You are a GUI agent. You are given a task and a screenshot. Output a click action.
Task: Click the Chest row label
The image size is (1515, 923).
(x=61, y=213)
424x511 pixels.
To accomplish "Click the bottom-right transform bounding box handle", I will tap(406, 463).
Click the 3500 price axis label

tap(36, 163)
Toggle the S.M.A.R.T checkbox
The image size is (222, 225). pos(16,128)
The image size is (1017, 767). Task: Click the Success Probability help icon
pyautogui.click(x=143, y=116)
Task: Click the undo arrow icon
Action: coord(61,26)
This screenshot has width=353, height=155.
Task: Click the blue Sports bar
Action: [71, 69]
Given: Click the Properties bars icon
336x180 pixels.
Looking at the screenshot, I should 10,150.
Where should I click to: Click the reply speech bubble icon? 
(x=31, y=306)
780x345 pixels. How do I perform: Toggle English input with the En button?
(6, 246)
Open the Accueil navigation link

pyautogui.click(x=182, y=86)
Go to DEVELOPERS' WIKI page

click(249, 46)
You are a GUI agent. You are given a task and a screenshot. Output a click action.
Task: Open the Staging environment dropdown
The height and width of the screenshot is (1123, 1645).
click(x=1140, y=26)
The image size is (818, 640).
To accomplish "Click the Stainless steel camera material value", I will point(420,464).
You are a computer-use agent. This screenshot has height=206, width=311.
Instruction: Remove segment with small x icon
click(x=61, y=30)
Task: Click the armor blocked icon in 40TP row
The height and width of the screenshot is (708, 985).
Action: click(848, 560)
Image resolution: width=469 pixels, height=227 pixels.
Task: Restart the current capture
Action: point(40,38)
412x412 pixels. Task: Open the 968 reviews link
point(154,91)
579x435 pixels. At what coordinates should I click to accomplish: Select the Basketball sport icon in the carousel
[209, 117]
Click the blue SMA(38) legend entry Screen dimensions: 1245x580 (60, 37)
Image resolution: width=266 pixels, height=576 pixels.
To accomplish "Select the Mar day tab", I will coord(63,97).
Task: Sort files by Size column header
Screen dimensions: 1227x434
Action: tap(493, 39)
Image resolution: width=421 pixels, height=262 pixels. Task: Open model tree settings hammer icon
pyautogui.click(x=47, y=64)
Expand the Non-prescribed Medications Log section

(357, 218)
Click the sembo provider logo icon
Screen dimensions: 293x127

━━━━

- **Stated exercise**:
Please format the lines of the data from the one containing "Expand the Non-prescribed" through the end, inclusive, as a numbered list, leaving out blank lines.

- **The answer**:
1. Expand the Non-prescribed Medications Log section
2. (357, 218)
3. Click the sembo provider logo icon
4. Screen dimensions: 293x127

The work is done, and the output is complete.